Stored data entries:
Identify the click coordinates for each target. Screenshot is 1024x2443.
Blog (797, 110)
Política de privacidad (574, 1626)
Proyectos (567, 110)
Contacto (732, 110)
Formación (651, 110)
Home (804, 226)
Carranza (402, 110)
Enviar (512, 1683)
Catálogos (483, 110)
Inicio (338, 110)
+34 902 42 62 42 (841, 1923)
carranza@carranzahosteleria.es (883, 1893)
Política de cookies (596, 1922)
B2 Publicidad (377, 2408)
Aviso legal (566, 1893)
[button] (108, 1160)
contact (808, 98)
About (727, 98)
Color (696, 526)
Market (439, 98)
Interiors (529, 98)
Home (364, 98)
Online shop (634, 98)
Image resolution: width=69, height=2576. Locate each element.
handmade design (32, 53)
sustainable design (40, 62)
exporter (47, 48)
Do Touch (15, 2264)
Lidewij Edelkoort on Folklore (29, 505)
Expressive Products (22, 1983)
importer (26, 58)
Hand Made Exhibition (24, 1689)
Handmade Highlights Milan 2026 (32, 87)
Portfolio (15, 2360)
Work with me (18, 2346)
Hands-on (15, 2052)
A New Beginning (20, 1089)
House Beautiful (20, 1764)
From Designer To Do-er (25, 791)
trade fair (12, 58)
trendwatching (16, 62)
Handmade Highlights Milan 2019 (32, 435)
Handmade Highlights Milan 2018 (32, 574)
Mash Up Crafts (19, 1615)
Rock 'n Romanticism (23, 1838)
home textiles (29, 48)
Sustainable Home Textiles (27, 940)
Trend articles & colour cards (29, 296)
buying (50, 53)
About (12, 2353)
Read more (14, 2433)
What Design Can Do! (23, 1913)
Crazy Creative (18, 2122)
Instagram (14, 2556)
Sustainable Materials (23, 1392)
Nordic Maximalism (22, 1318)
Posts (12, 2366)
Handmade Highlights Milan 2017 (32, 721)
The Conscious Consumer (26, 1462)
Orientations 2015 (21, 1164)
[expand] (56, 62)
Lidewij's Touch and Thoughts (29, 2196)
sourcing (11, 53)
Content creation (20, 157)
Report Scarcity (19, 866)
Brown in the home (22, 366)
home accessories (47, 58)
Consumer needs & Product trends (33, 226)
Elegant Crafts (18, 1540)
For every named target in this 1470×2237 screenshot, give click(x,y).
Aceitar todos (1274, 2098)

# EXERCISE DESCRIPTION
Your answer should be the lines from the one containing "[expand] (56, 62)" through the last line of the records, repeated exactly and with nothing added.

# OUTPUT BELOW
[expand] (56, 62)
Lidewij's Touch and Thoughts (29, 2196)
sourcing (11, 53)
Content creation (20, 157)
Report Scarcity (19, 866)
Brown in the home (22, 366)
home accessories (47, 58)
Consumer needs & Product trends (33, 226)
Elegant Crafts (18, 1540)
For every named target in this 1470×2237 screenshot, give click(x,y).
Aceitar todos (1274, 2098)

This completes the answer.